● WHAT YOU HAVE TO DO
The full listing must be reproduced exactly as given.
*** Begin section ***
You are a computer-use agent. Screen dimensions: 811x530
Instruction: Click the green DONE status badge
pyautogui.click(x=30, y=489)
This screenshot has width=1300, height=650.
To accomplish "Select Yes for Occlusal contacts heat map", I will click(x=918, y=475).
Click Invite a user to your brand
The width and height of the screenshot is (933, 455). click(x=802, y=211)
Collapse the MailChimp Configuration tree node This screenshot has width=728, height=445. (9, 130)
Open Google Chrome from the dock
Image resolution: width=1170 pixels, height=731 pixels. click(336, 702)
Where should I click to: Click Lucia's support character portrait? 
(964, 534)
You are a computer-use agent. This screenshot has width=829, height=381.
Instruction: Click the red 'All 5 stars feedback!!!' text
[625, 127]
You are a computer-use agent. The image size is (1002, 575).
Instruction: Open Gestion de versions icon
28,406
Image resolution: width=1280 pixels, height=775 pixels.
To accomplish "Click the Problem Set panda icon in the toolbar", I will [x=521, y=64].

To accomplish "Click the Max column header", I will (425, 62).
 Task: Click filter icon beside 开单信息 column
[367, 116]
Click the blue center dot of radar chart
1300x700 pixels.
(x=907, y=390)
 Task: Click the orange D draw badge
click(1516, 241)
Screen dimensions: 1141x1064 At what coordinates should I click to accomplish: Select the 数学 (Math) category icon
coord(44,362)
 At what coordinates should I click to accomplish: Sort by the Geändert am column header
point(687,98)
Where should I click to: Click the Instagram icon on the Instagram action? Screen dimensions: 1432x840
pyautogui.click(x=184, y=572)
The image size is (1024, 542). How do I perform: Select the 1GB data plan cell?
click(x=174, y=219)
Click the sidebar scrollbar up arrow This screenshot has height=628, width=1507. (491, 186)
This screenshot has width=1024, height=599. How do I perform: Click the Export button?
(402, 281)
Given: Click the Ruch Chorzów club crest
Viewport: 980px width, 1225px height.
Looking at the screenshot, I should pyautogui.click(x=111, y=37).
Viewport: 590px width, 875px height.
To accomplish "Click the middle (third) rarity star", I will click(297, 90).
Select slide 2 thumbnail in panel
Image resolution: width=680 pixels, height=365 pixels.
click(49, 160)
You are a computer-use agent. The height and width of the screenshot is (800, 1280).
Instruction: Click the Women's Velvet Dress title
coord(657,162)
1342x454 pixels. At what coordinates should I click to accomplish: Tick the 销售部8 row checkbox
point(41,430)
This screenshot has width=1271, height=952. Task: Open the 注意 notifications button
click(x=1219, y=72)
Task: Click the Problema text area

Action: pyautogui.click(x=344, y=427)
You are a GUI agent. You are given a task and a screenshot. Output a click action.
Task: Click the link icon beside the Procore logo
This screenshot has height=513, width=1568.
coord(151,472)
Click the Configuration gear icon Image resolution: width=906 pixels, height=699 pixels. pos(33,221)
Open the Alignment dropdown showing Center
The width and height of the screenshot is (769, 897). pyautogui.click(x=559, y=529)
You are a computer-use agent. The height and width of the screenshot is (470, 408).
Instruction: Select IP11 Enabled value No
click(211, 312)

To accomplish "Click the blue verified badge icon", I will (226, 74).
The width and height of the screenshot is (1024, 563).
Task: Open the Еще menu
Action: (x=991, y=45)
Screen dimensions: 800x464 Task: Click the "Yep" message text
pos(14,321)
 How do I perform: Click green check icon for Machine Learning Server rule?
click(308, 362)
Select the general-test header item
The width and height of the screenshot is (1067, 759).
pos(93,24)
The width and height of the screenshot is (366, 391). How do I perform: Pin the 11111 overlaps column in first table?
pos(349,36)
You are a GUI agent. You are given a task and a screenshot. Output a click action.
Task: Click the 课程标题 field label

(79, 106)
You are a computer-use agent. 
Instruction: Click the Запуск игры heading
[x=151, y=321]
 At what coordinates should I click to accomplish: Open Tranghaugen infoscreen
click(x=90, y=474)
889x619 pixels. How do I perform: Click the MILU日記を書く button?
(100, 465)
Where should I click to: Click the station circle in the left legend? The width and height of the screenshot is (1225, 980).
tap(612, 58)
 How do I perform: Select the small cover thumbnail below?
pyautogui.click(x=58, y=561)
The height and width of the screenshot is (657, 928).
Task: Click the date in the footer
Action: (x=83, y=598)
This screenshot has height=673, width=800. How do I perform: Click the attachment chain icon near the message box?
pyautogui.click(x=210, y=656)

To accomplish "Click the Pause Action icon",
*** End section ***
● RESPONSE TO THIS TASK
You are a computer-use agent. Screen dimensions: 811x530
Instruction: Click the green DONE status badge
pyautogui.click(x=30, y=489)
This screenshot has width=1300, height=650.
To accomplish "Select Yes for Occlusal contacts heat map", I will click(x=918, y=475).
Click Invite a user to your brand
The width and height of the screenshot is (933, 455). click(x=802, y=211)
Collapse the MailChimp Configuration tree node This screenshot has width=728, height=445. (9, 130)
Open Google Chrome from the dock
Image resolution: width=1170 pixels, height=731 pixels. click(336, 702)
Where should I click to: Click Lucia's support character portrait? 
(964, 534)
You are a computer-use agent. This screenshot has width=829, height=381.
Instruction: Click the red 'All 5 stars feedback!!!' text
[625, 127]
You are a computer-use agent. The image size is (1002, 575).
Instruction: Open Gestion de versions icon
28,406
Image resolution: width=1280 pixels, height=775 pixels.
To accomplish "Click the Problem Set panda icon in the toolbar", I will [x=521, y=64].

To accomplish "Click the Max column header", I will (425, 62).
 Task: Click filter icon beside 开单信息 column
[367, 116]
Click the blue center dot of radar chart
1300x700 pixels.
(x=907, y=390)
 Task: Click the orange D draw badge
click(1516, 241)
Screen dimensions: 1141x1064 At what coordinates should I click to accomplish: Select the 数学 (Math) category icon
coord(44,362)
 At what coordinates should I click to accomplish: Sort by the Geändert am column header
point(687,98)
Where should I click to: Click the Instagram icon on the Instagram action? Screen dimensions: 1432x840
pyautogui.click(x=184, y=572)
The image size is (1024, 542). How do I perform: Select the 1GB data plan cell?
click(x=174, y=219)
Click the sidebar scrollbar up arrow This screenshot has height=628, width=1507. (491, 186)
This screenshot has width=1024, height=599. How do I perform: Click the Export button?
(402, 281)
Given: Click the Ruch Chorzów club crest
Viewport: 980px width, 1225px height.
Looking at the screenshot, I should pyautogui.click(x=111, y=37).
Viewport: 590px width, 875px height.
To accomplish "Click the middle (third) rarity star", I will click(297, 90).
Select slide 2 thumbnail in panel
Image resolution: width=680 pixels, height=365 pixels.
click(49, 160)
You are a computer-use agent. The height and width of the screenshot is (800, 1280).
Instruction: Click the Women's Velvet Dress title
coord(657,162)
1342x454 pixels. At what coordinates should I click to accomplish: Tick the 销售部8 row checkbox
point(41,430)
This screenshot has width=1271, height=952. Task: Open the 注意 notifications button
click(x=1219, y=72)
Task: Click the Problema text area

Action: pyautogui.click(x=344, y=427)
You are a GUI agent. You are given a task and a screenshot. Output a click action.
Task: Click the link icon beside the Procore logo
This screenshot has height=513, width=1568.
coord(151,472)
Click the Configuration gear icon Image resolution: width=906 pixels, height=699 pixels. pos(33,221)
Open the Alignment dropdown showing Center
The width and height of the screenshot is (769, 897). pyautogui.click(x=559, y=529)
You are a computer-use agent. The height and width of the screenshot is (470, 408).
Instruction: Select IP11 Enabled value No
click(211, 312)

To accomplish "Click the blue verified badge icon", I will (226, 74).
The width and height of the screenshot is (1024, 563).
Task: Open the Еще menu
Action: (x=991, y=45)
Screen dimensions: 800x464 Task: Click the "Yep" message text
pos(14,321)
 How do I perform: Click green check icon for Machine Learning Server rule?
click(308, 362)
Select the general-test header item
The width and height of the screenshot is (1067, 759).
pos(93,24)
The width and height of the screenshot is (366, 391). How do I perform: Pin the 11111 overlaps column in first table?
pos(349,36)
You are a GUI agent. You are given a task and a screenshot. Output a click action.
Task: Click the 课程标题 field label

(79, 106)
You are a computer-use agent. 
Instruction: Click the Запуск игры heading
[x=151, y=321]
 At what coordinates should I click to accomplish: Open Tranghaugen infoscreen
click(x=90, y=474)
889x619 pixels. How do I perform: Click the MILU日記を書く button?
(100, 465)
Where should I click to: Click the station circle in the left legend? The width and height of the screenshot is (1225, 980).
tap(612, 58)
 How do I perform: Select the small cover thumbnail below?
pyautogui.click(x=58, y=561)
The height and width of the screenshot is (657, 928).
Task: Click the date in the footer
Action: (x=83, y=598)
This screenshot has height=673, width=800. How do I perform: Click the attachment chain icon near the message box?
pyautogui.click(x=210, y=656)

To accomplish "Click the Pause Action icon",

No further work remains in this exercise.